From The Information: A History, A Theory, A Flood by James Gleick:
No one doubted that Charles Babbage was brilliant. Nor did anyone quite understand the nature of his genius, which remained out of focus for a long time. What did he hope to achieve? For that matter, what, exactly, was his vocation? On his death in London in 1871 the Times obituarist declared him “one of the most active and original of original thinkers” but seemed to feel he was best known for his long, cranky crusade against street musicians and organ-grinders. He might not have minded. He was multifarious and took pride in it. “He showed great desire to inquire into the causes of things that astonish childish minds”, said an American eulogist. “He eviscerated toys to ascertain their manner of working”. Babbage did not quite belong in his time, which called itself the Steam Age or the Machine Age. He did revel in the uses of steam and machinery and considered himself a thoroughly modern man, but he also pursued an assortment of hobbies and obsessions — cipher cracking, lock picking, lighthouses, tree rings, the post — whose logic became clearer a century later. Examining the economics of the mail, he pursued a counterintuitive insight, that the significant cost comes not from the physical transport of paper packets but from their “verification” — the calculation of distances and the collection of correct fees — and thus he invented the modern idea of standardized postal rates. He loved boating, by which he meant not “the manual labor of rowing but the more intellectual art of sailing”. He was a train buff. He devised a railroad recording device that used inking pens to trace curves on sheets of paper athousand feet long: a combination seismograph and speedometer, inscribing the history of a train’s velocity and all the bumps and shakes along the way.

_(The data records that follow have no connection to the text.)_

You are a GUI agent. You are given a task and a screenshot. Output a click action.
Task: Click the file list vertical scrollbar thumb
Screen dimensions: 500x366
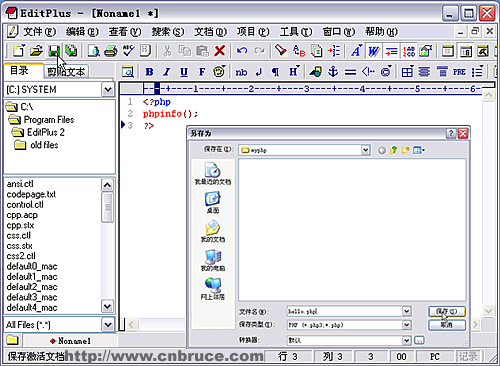coord(107,207)
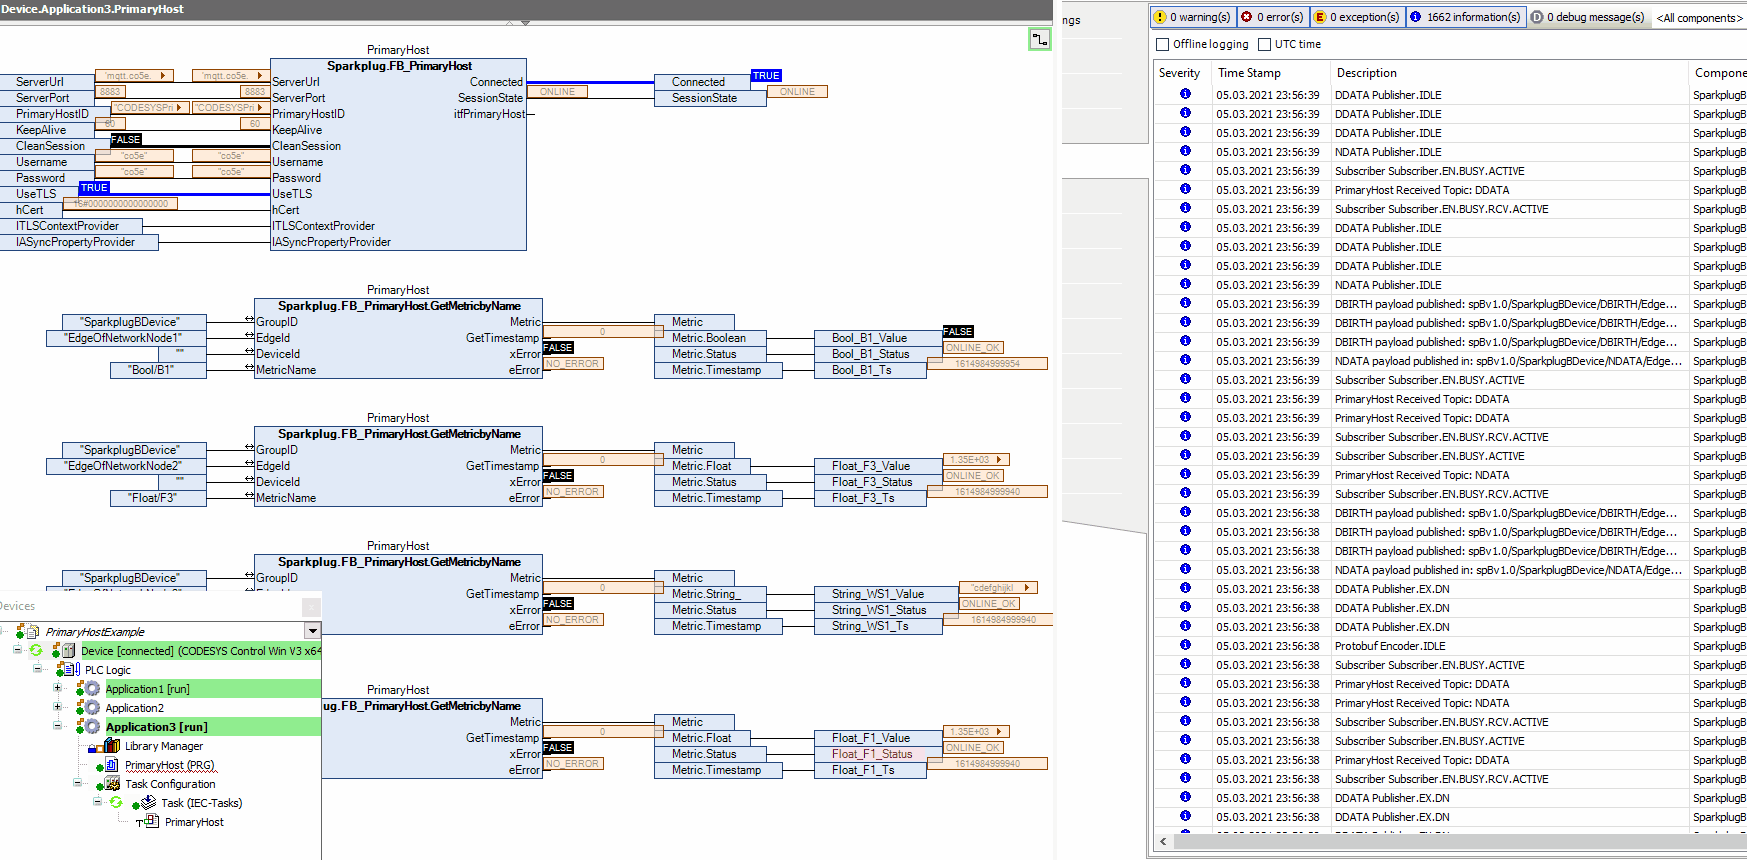Click the Device controller icon in tree
This screenshot has height=860, width=1747.
68,651
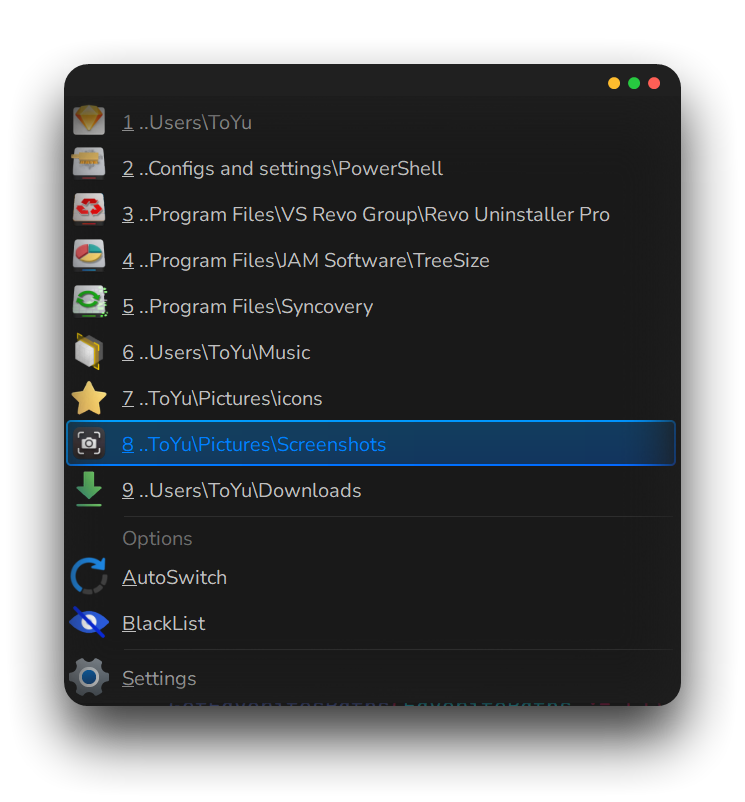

As a young man, stopping at an inn in the north of England, he was amused to hear that his fellow travelers had been debating his trade:“The tall gentleman in the corner”, said my informant, “maintained you were in the hardware line; whilst the fat gentleman who sat next to you at supper was quite sure that you were in the spirit trade. Another of the party declared that they were both mistaken: he said you were travelling for a great iron-master.”
“Well”, said I, “you, I presume, knew my vocation better than our friends.”
“Yes”, said my informant, “I knew perfectly well that you were in the Nottingham lace trade.”